* [QUESTÕES]:
[1] Transcreva, sem qualquer alteração, o trecho do texto sobre a Fanuc compreendido entre "De acordo com" e "dois últimos anos.".
[2] Prossiga com a redação do texto sobre as vendas de robôs da Fanuc a partir da última frase apresentada.

* [TEXTO DO EXERCÍCIO]:
----

(12/11/2017) – “A automatização está crescendo na contramão da recessão”, afirma Wagner Bello, diretor-geral da Fanuc South America. O executivo explica que as vendas de robôs pela empresa no Brasil estão em forte crescimento, com perspectiva de dobrar o faturamento da Divisão Robotics no País em pouco mais de três anos: após crescer 30% no ano passado, as vendas devem repetir o desempenho este ano e as perspectivas são de incremento de outros 20% em 2018.
De acordo com Bello, muitas empresas iniciaram a preparação para a retomada no ano passado e estão priorizando os investimentos em automação.
E esta é a notícia triste para os trabalhadores que ficaram desempregados ao longo da crise: boa parte dos postos de trabalhos fechados nos últimos anos não serão reabertos, já que as empresas estão optando por automatizar.
Este, porém, não é o caso da Fanuc. A Divisão Robotics ampliou em 10% o número de empregados nos últimos dois anos para atender o aumento da demanda. Bello ressalva, porém, que o mercado brasileiro de robótica não está crescendo no mesmo ritmo da Fanuc, que ampliou bastante seu marketshare no País nos dois últimos anos.

----

* [CONJUNTO DE DADOS]:
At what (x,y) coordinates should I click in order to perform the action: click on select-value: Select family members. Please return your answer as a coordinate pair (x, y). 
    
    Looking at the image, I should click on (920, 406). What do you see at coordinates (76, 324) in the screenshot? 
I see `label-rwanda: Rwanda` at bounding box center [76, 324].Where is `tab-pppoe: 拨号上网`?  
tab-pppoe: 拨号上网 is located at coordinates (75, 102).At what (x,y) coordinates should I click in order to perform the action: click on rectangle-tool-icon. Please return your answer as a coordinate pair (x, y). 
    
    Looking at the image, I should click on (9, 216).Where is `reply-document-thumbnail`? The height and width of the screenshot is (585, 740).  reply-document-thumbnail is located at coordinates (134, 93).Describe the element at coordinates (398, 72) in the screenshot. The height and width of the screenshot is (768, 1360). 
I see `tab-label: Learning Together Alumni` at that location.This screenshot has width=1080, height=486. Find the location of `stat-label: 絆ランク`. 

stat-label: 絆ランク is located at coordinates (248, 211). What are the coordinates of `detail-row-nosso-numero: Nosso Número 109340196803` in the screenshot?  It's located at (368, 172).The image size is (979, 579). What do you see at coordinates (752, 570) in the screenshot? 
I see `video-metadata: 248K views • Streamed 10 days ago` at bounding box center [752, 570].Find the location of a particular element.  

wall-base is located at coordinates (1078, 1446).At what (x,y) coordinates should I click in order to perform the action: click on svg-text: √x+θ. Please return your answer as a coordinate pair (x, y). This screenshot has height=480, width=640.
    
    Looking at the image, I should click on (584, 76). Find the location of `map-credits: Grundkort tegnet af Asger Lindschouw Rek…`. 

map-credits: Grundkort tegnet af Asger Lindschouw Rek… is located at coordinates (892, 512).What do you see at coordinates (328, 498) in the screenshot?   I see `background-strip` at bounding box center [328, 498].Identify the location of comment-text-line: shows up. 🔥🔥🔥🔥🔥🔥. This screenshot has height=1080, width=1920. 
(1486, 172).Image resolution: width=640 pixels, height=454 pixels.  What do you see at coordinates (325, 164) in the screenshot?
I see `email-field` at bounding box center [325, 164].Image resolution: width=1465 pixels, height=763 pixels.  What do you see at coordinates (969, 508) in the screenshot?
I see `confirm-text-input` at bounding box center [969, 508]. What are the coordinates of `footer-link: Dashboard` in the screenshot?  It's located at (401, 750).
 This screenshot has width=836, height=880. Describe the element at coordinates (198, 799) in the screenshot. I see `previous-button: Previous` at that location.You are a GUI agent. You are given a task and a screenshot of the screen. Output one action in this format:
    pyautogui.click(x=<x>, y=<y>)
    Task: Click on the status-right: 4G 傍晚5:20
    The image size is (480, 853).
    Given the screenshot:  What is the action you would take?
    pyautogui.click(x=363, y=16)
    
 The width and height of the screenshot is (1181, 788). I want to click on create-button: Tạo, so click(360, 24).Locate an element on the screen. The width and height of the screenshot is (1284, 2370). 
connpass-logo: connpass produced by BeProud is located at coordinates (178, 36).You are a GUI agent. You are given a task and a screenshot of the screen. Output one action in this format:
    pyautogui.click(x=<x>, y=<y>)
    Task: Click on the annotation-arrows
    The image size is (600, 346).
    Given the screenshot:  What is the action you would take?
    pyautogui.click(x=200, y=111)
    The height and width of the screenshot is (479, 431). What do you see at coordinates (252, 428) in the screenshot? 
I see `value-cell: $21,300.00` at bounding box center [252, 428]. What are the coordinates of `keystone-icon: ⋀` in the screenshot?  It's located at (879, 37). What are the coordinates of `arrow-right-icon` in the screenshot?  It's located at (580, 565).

----

* [RESPOSTAS DO EXERCÍCIO]:
[1]
De acordo com Bello, muitas empresas iniciaram a preparação para a retomada no ano passado e estão priorizando os investimentos em automação.
E esta é a notícia triste para os trabalhadores que ficaram desempregados ao longo da crise: boa parte dos postos de trabalhos fechados nos últimos anos não serão reabertos, já que as empresas estão optando por automatizar.
Este, porém, não é o caso da Fanuc. A Divisão Robotics ampliou em 10% o número de empregados nos últimos dois anos para atender o aumento da demanda. Bello ressalva, porém, que o mercado brasileiro de robótica não está crescendo no mesmo ritmo da Fanuc, que ampliou bastante seu marketshare no País nos dois últimos anos.

[2]
O executivo explica que, nesse período, apenas três contratos com montadoras renderam a venda de 800 robôs. Vale lembrar que o mercado brasileiro consome, em média, 1.500 robôs/ano.
Bello não acredita numa rápida expansão da robótica no Brasil. Até aqui a grande maioria das empresas que compram robôs são grandes empresas, em geral multinacionais. Em sua avaliação, ainda por um período, o mercado deve seguir com crescimento na faixa de 10% ao ano.
“O mercado brasileiro tem grande potencial, mas ainda existem muitos paradigmas a ser quebrados, como o de que robô custa muito caro, que é preciso um técnico altamente especializado para operá-lo, entre outras”, observa. “A cultura de robótica no País ainda é muito incipiente. Estamos hoje no nível que o mercado norte-americano estava 20 anos atrás”.